カザフスタンの金メダリストは中国人だった 「養狼計画」の成果か

2012年08月03日 08時32分
【大紀元日本8月3日】ロンドン五輪の女子重量挙げでカザフスタンの2人の女子選手は金メダルを獲得したという「快挙」を成し遂げた。しかし、中国メディアによると、2人は「中国人」であり、「快挙」の背後に中国スポーツ界が推し進めている「養狼計画」があったと伝えた。

 「中国人」と指摘されたのは53キロ級の金メダリスト、ズルフィア・チンシャンロ(19)と63キロ級を制したマイア・マネザ(26)。
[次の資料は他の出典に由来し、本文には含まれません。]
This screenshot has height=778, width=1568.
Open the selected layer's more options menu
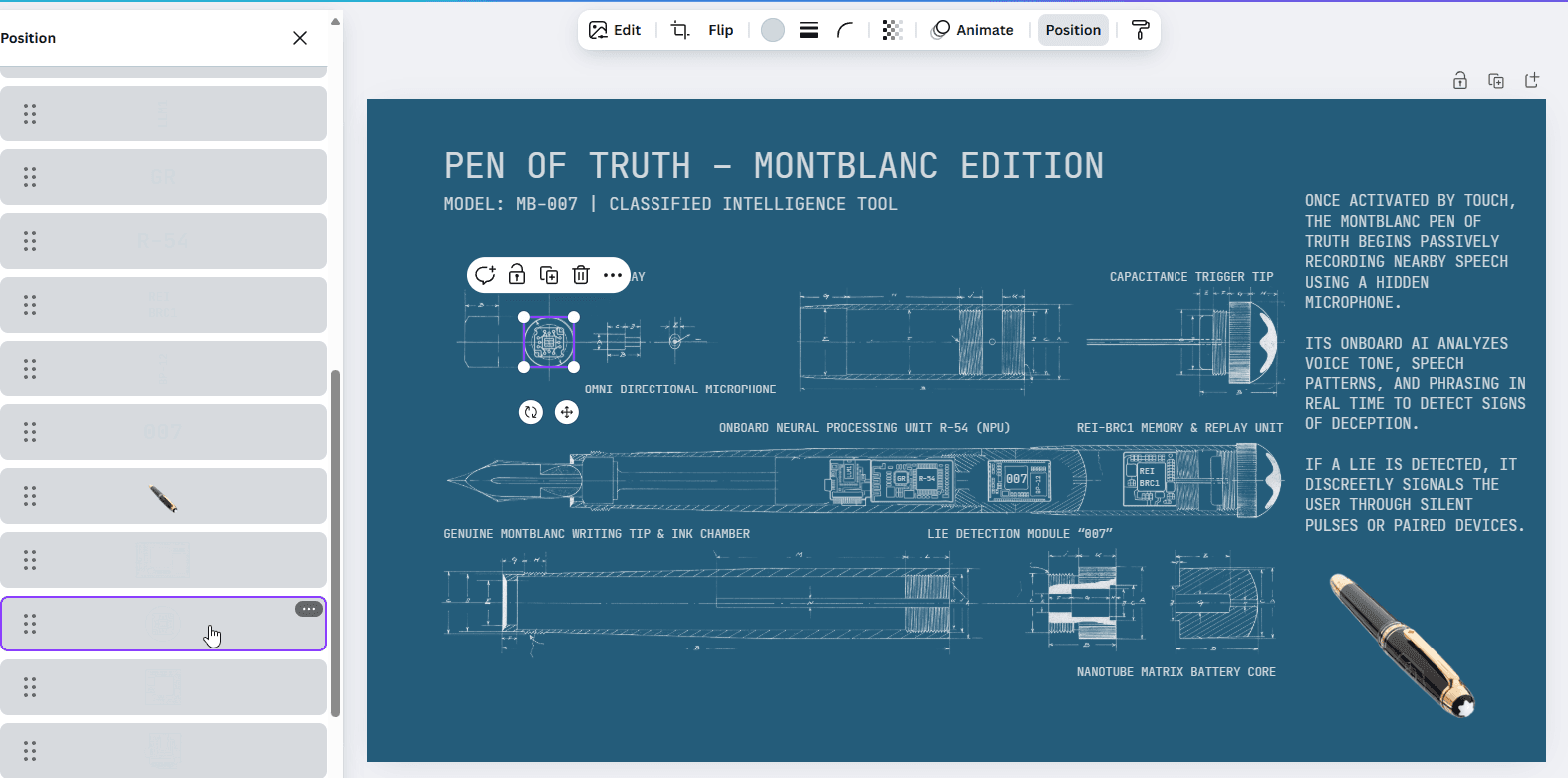[x=309, y=609]
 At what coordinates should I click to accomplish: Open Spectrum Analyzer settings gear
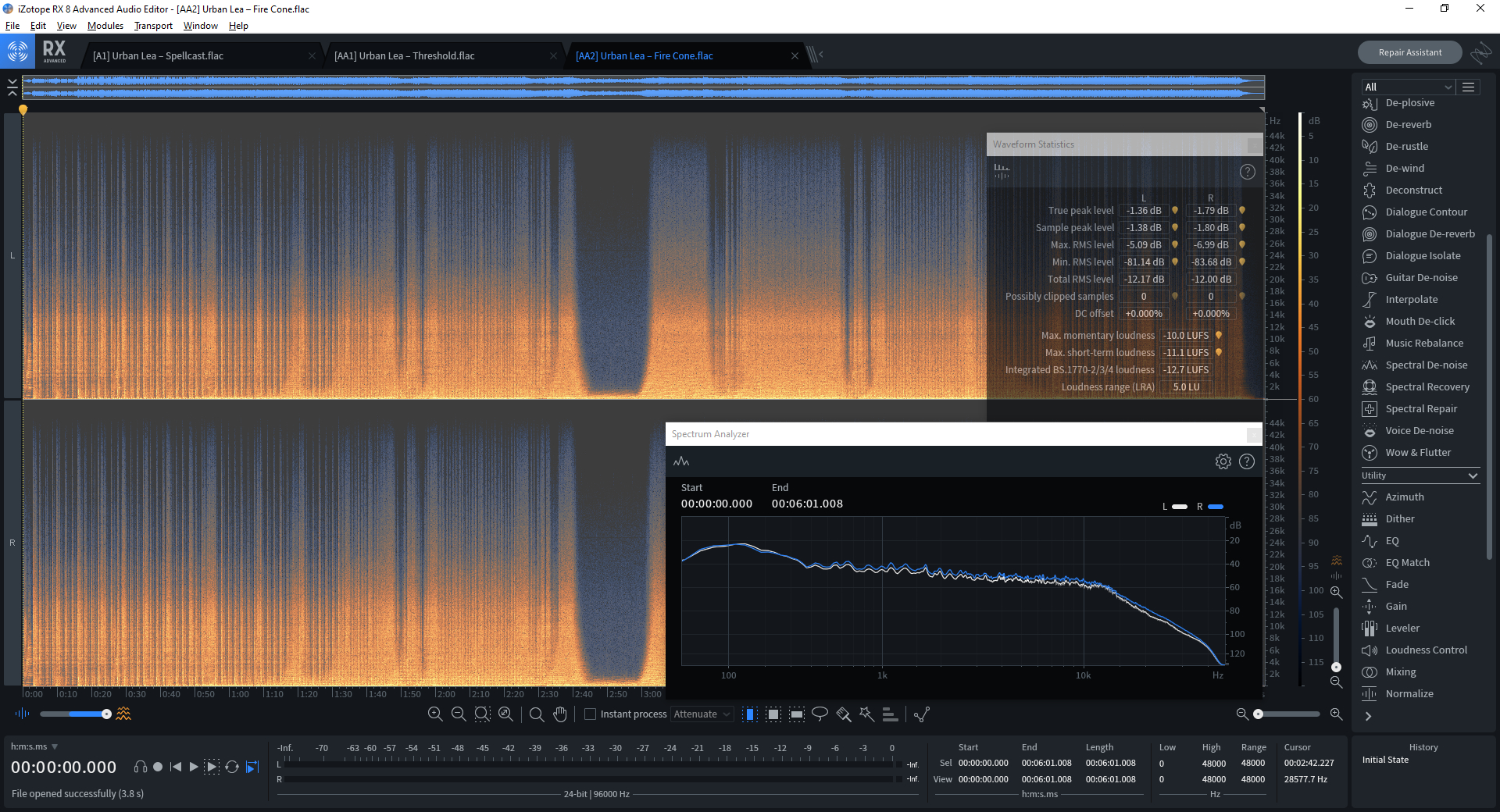coord(1223,461)
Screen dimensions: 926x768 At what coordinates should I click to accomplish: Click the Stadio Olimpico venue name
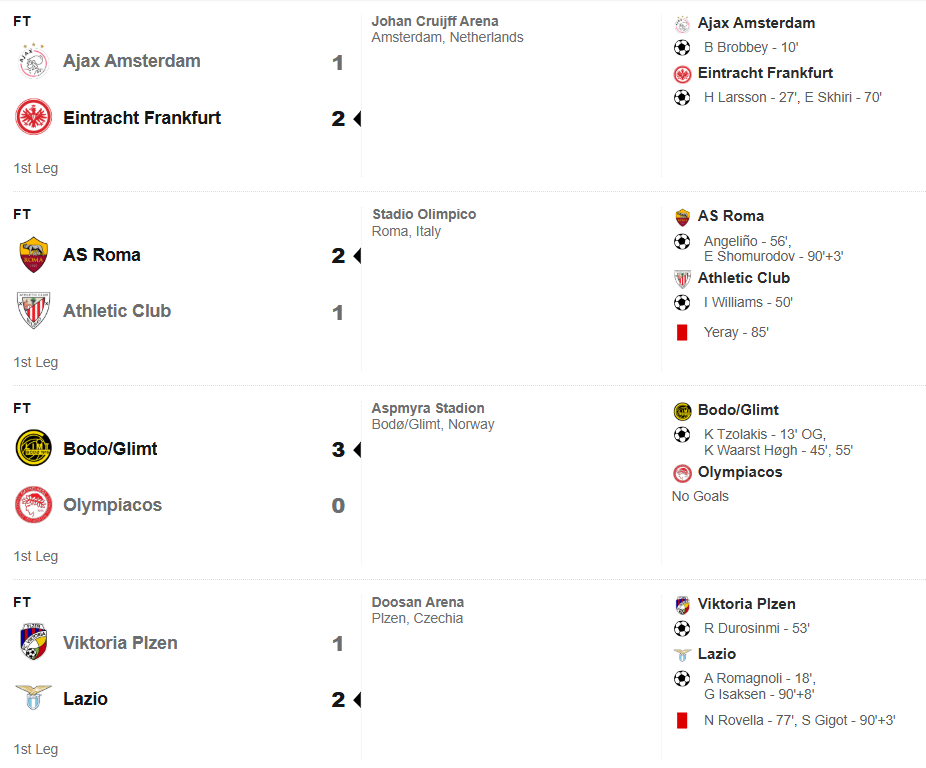[424, 214]
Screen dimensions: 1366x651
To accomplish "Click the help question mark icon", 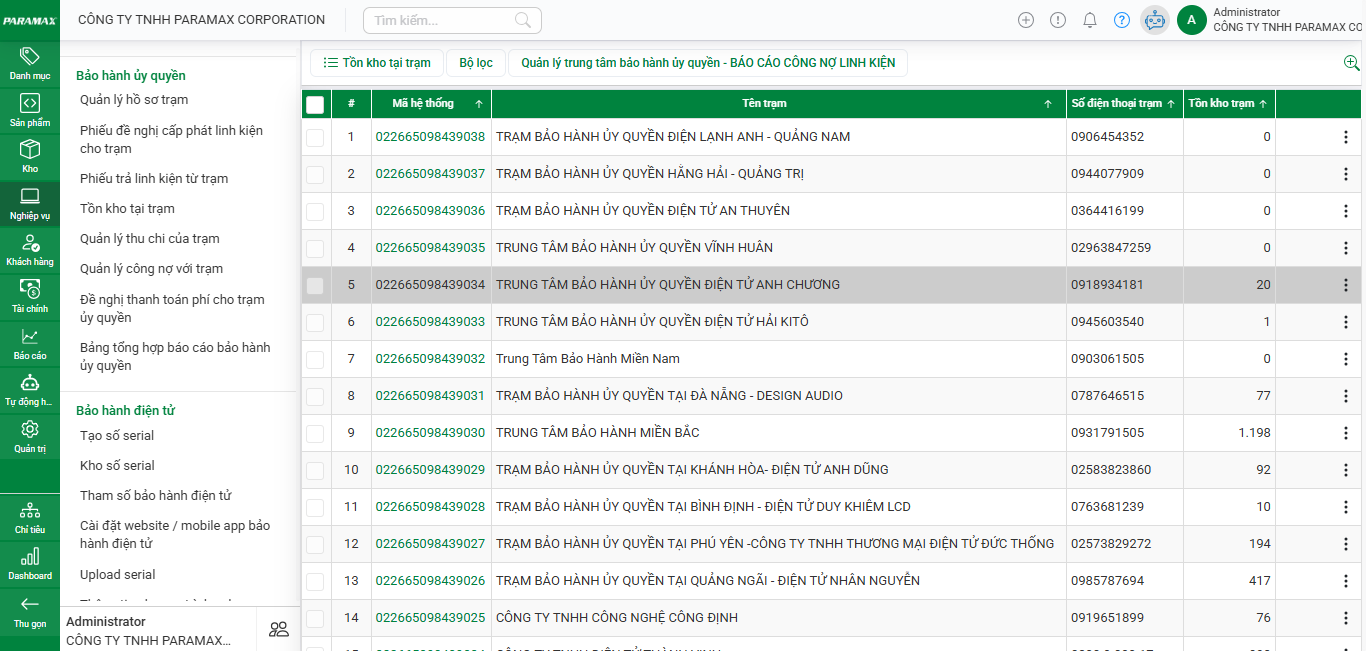I will (1122, 20).
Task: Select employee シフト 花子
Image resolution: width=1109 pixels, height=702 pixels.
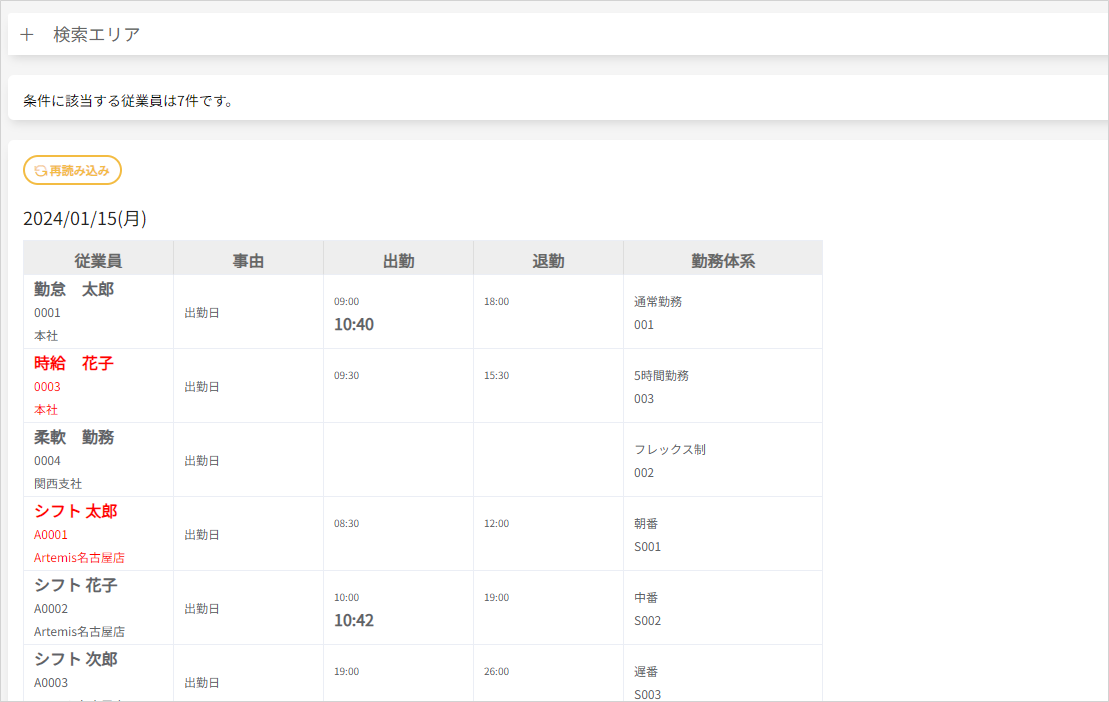Action: coord(76,586)
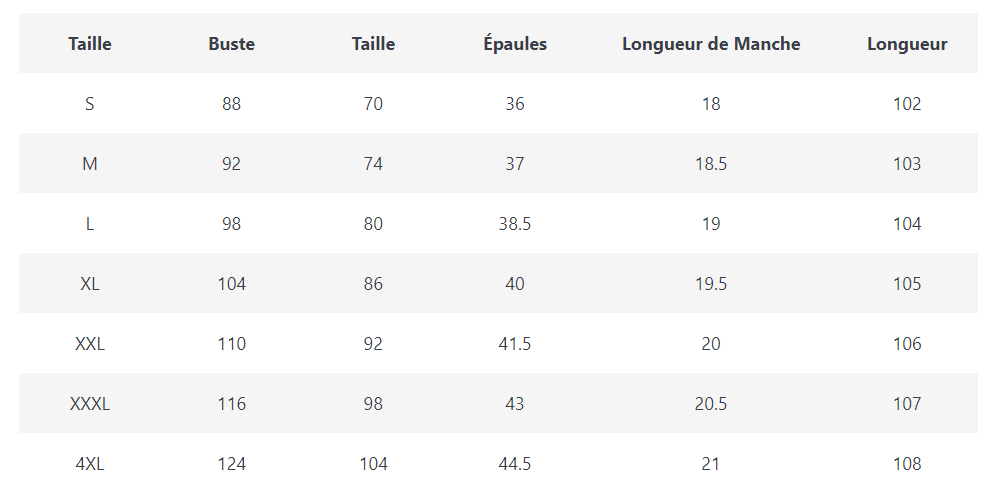Click the Buste column header
Viewport: 997px width, 502px height.
[x=231, y=44]
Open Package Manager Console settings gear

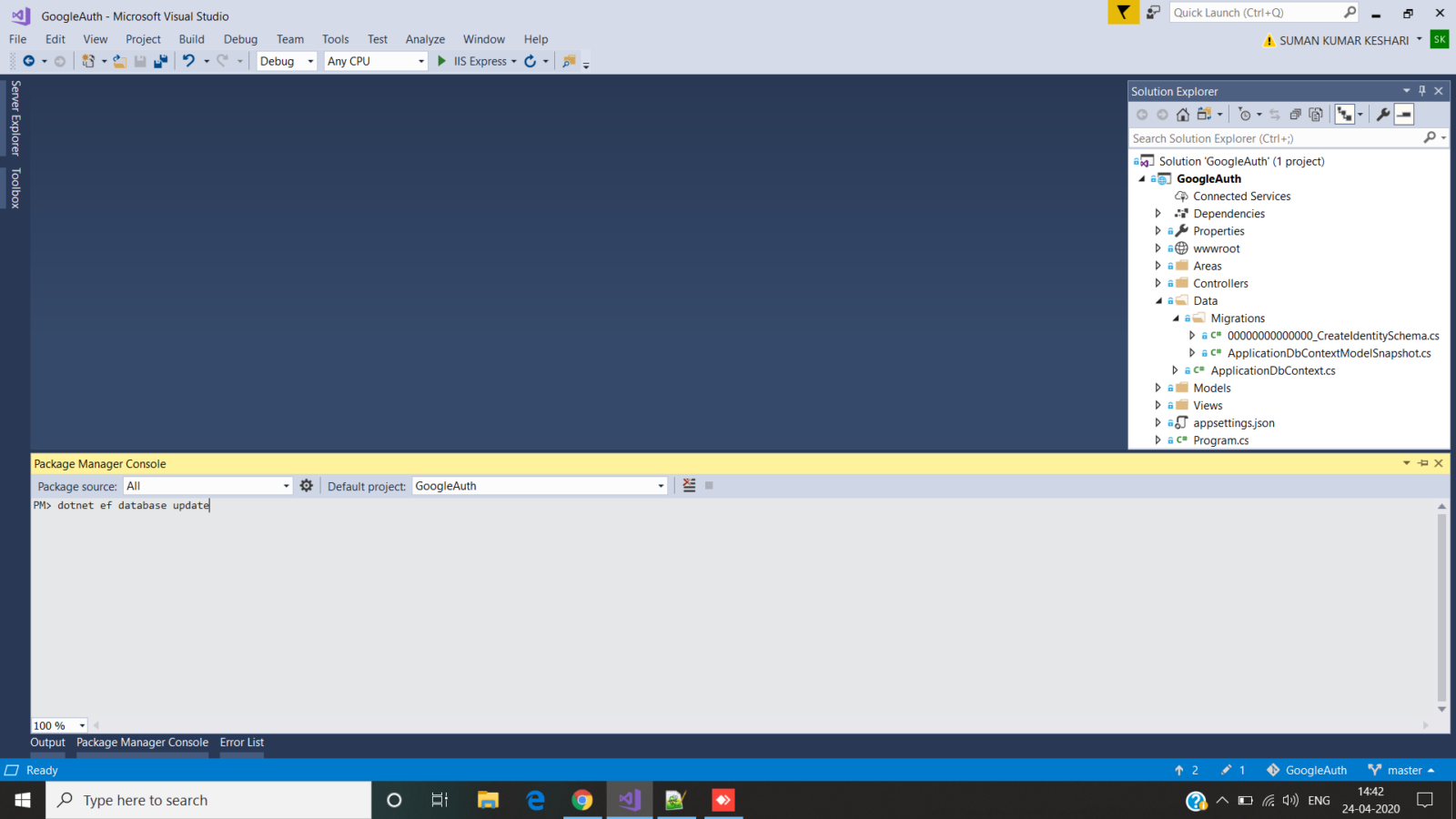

ロンドン五輪公式データでは、チンシャンロは同国最大の都市アルマトイの出身。清代に中央アジアに逃れた回族の末裔とされる東干族で、伝統的に中国語を話すことができるという。マネザは、キルギス生まれで両親とともに10年ほど中国で暮らした経験がある。

 一方、中国メディアは、2人とも中国で生まれ育ち、本名はそれぞれ「趙常寧」「姚麗」であり、湖南省のチームに所属していた選手だった。競技の普及計画である「養狼計画」でカザフスタンに送り出されたと報じた。

 「養狼計画」とは、独り勝ち状態が続く卓球競技の衰退を懸念した中国は各国にコーチを派遣して中国の技術を教え、強いライバル(狼)を 養成しようとする計画目的で2009年に始まった。のちに、卓球のみならず、ほかの競技種目においてもこの計画が進められた。

 2人は2008年、カザフスタンに送り出され、「合法的に」同国の国籍を取得したと中国メディアは伝えた。また、同国に滞在する期間は5年間という取り決めがあり、今回のロンドン五輪は2人にとってカザフスタン人として活躍する最後の場となる。

 中国側はこの最後のチャンスを生かし、2人にメダルを獲得させようと、同種目で世界記録保持者の中国人選手の試合参加を見送った。

 ラジオフリーアジア(RFA)が専門家の話として、ここまでカザフスタンに尽くした中国の本当の目的は「国際ウェイトリフティング連盟で中国に有利な働きをしてもらうため」と報じた。

 2人とも中国人であるという報道を否定し、マネザは「中国で重量挙げを練習したことがない」と話し、中国語で取材をする新華社通信の記者に英語で話すよう求めていたという。